Ein Kommentar von EuroNatur-Projektleiterin Antje Henkelmann
Die emotionale Berichterstattung zum Todesfall im Trentino spiegelt die verständliche Verunsicherung vieler Menschen wider, die sich eine Koexistenz zwischen Mensch und Braunbär in der Bundesrepublik Deutschland nur schwer vorstellen können. Bei EuroNatur arbeiten wir sowohl im Bereich Artenschutz als auch am Erhalt wertvoller Kulturlandschaften. Wir sehen uns daher in besonderer Verantwortung, den gesellschaftlichen Diskurs zu diesem Thema mit wachem Blick zu begleiten.
Die Vorfälle im Trentino und in den rumänischen Karpaten, wo ein deutscher Tierfilmer von einem Braunbären attackiert wurde, verweisen eindringlich auf die potentiellen Risiken und Konflikte eines Nebeneinanders von großen Beutegreifern und jenen Menschen, die sich in deren ursprünglichen Verbreitungsgebieten aufhalten oder dort ihren Lebensunterhalt verdienen. Es zeigt sich: Natur- und Artenschutz haben ihren Preis. Informationskampagnen, Präventionsmaßnahmen und Entschädigungen bei Nutztier-Rissen kosten Geld.

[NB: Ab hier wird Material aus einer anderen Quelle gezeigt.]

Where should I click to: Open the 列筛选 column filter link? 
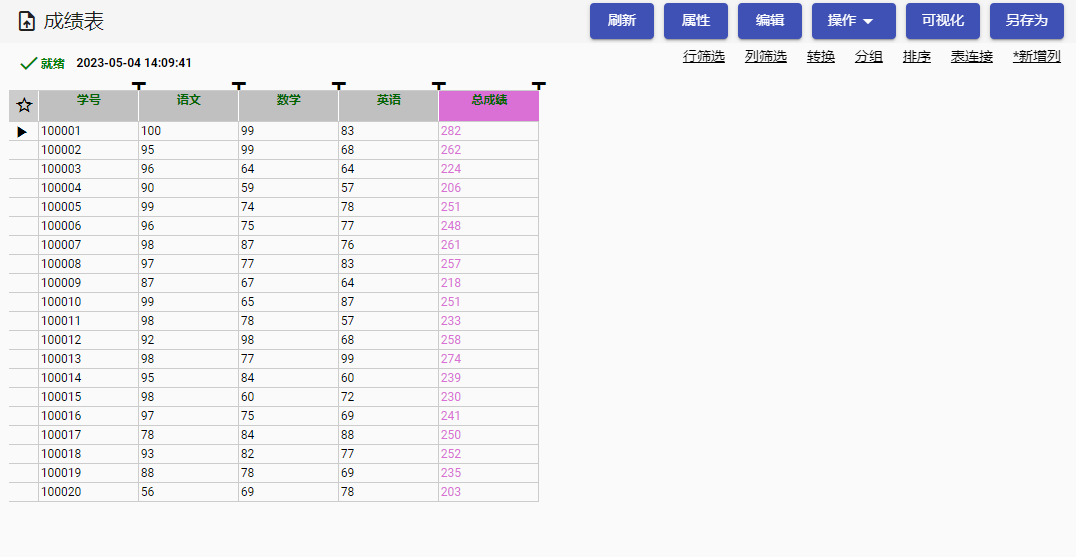coord(765,57)
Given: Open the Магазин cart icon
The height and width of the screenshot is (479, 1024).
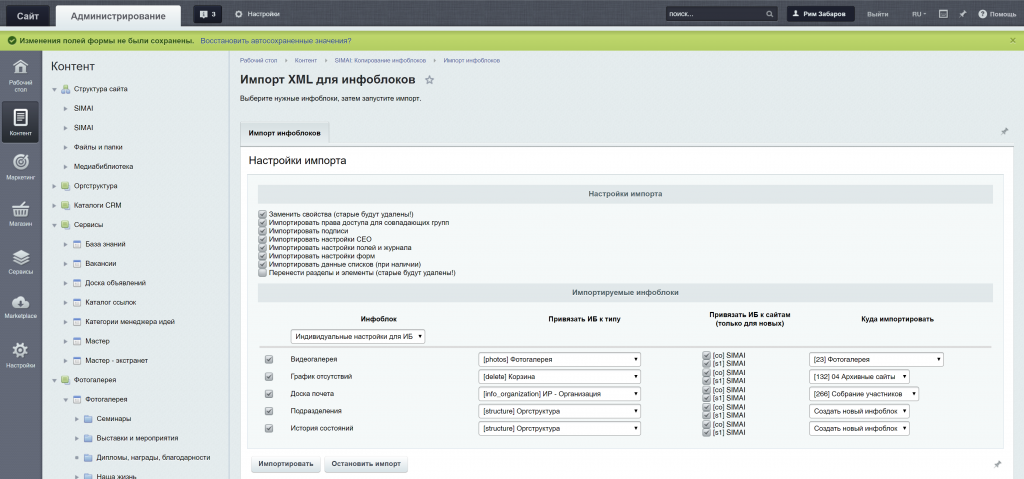Looking at the screenshot, I should pyautogui.click(x=20, y=213).
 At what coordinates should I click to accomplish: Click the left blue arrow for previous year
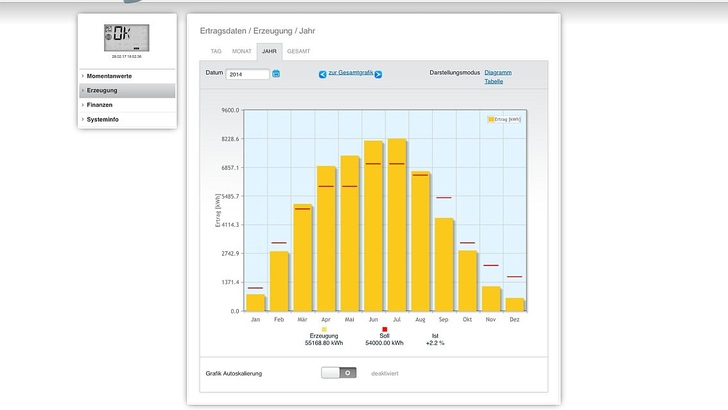tap(322, 74)
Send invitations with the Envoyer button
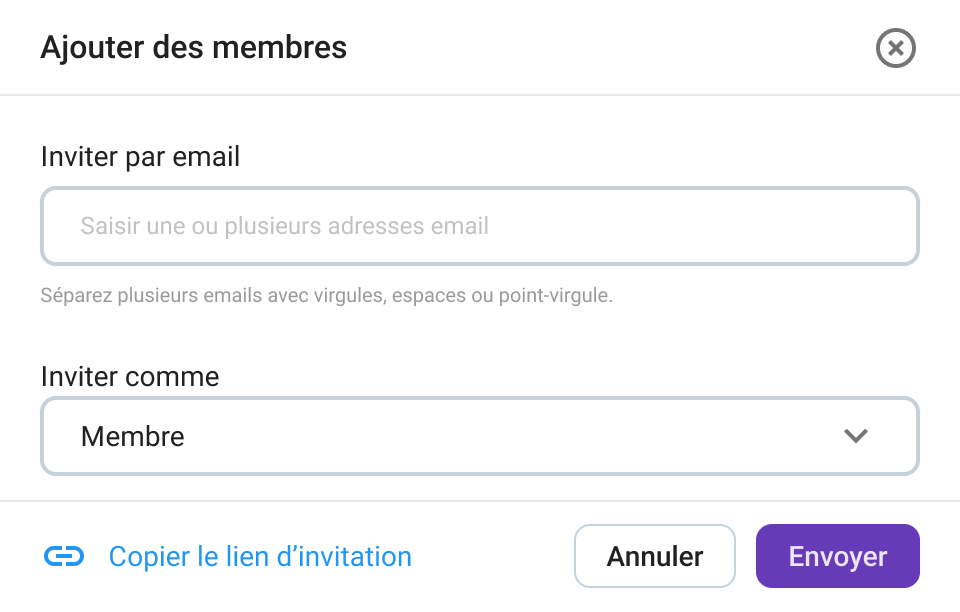This screenshot has width=960, height=612. (x=837, y=556)
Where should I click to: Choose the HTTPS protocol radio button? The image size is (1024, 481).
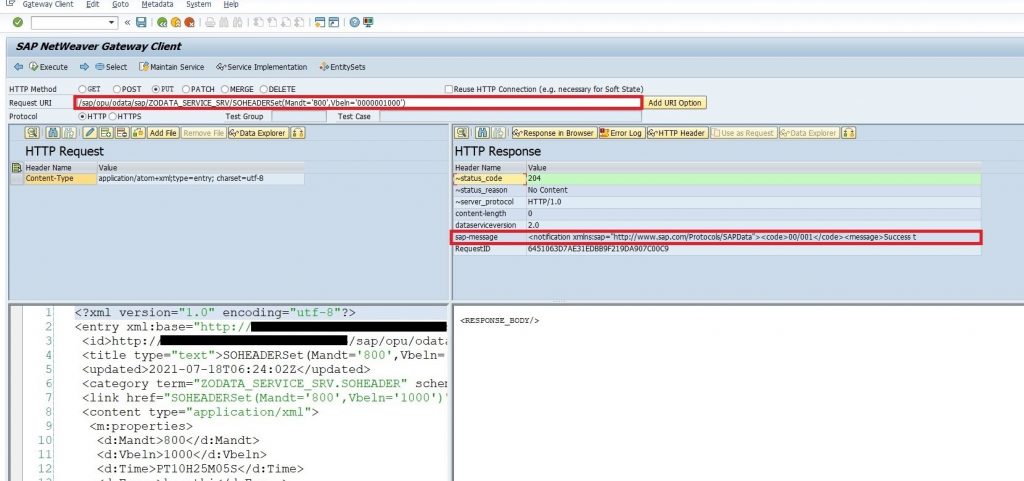[112, 116]
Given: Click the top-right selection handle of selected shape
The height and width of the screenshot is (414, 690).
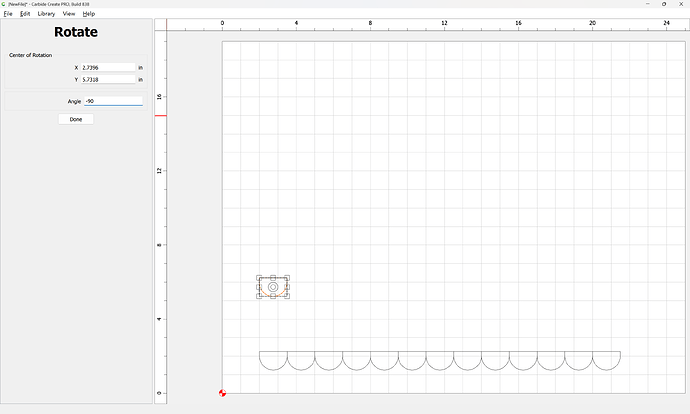Looking at the screenshot, I should click(287, 278).
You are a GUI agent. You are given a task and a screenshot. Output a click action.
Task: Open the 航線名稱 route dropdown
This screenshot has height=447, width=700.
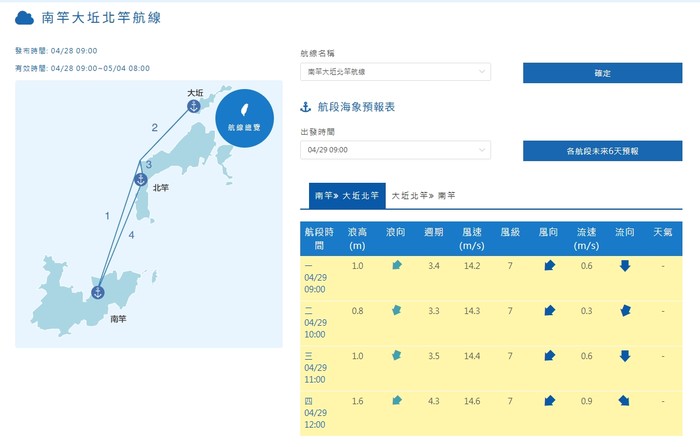395,72
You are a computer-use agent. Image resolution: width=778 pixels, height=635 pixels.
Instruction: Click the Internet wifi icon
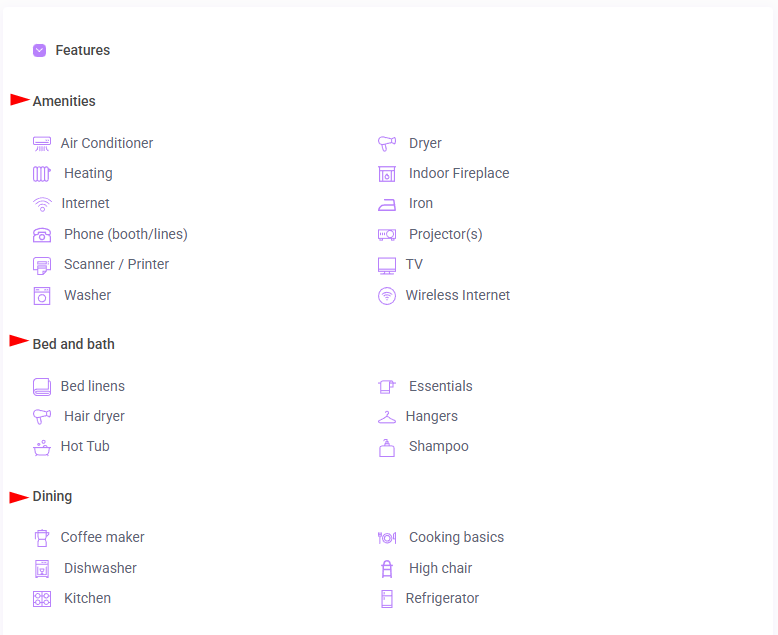[42, 204]
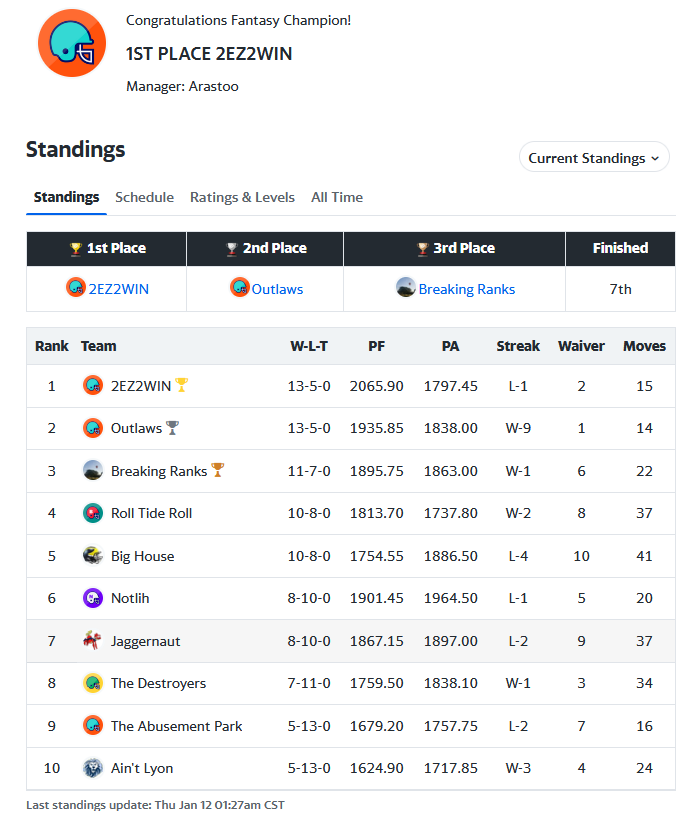Screen dimensions: 688x814
Task: Click Jaggernaut team logo icon
Action: pyautogui.click(x=93, y=641)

Zudem können Zusammenstöße zwischen Menschen und potentiell gefährlichen Wildtieren auch mit gutem Management nicht gänzlich ausgeschlossen werden. Dieses Risiko ist im Vergleich zu anderen Gefährdungen in der Natur gering. Dennoch müssen die Menschen im dicht besiedelten Mitteleuropa sich erst wieder an den Gedanken gewöhnen, dass sie dort wo wilde Tiere leben, den Raum mit ihnen teilen müssen.
Gleichzeitig ergibt sich aus der Vertreibung und nahezu vollständigen Ausrottung großer Beutegreifer durch den Menschen die Verantwortung, ihren Fortbestand zu gewährleisten. Das Bekenntnis zu dieser Verantwortung ist kein romantischer Tagtraum weltfremder Naturschützer oder Tierliebhaberinnen. Vielmehr sichert Biodiversität die Lebensgrundlage des Menschen. Ihre Aufrechterhaltung ist Bestandteil einer dringend notwendigen Kurskorrektur in unserem Selbstverständnis. Für funktionierende Ökosysteme sind Große Beutegreifer unverzichtbar. Auf einem zunehmend ungastlichen Planeten muss der Mensch sich wieder als Teil seiner Umwelt verstehen.
EuroNatur und ihre Partner vor Ort suchen nach Lösungen zum Spannungsabbau zwischen Mensch und Braunbär. Erfreulicherweise gelingt es unseren Partnern, in unterschiedlichen Projektgebieten eindrücklich zu demonstrieren, dass eine konfliktarme Koexistenz von Menschen, Weidetieren und großen Beutegreifern möglich ist. Diese setzt politischen Willen und die Bereitstellung ausreichender Mittel für eine wissenschaftlich solide Begleitung und Risikominderung voraus.
Der durch einen Bären verursachte Tod des jungen Mannes im Trentino ist eine Tragödie. Für uns ergibt sich daraus die Aufgabe, sensibel und fundiert zu einer sachlichen Debatte beizutragen und politischer Instrumentalisierung entgegenzutreten. Die Suche nach pragmatischen Lösungen für Konflikte zwischen Bär und Mensch kann – hier ist Ehrlichkeit geboten – Risiken nicht ausschließen. Aber sie kann Gefahren reduzieren und demonstrieren, wie der Mensch künftig in einer Welt, in der er nicht allein ist, einvernehmlich mit Bär und Co. leben kann.
Die Autorin dieses Beitrags, Antje Henkelmann, arbeitet als Projektleiterin bei EuroNatur. Sie ist Bären schon sehr nahe gekommen - als sie im Rahmen ihrer Masterarbeit auf dem Yukon unterwegs war und über Grizzlys geforscht hat.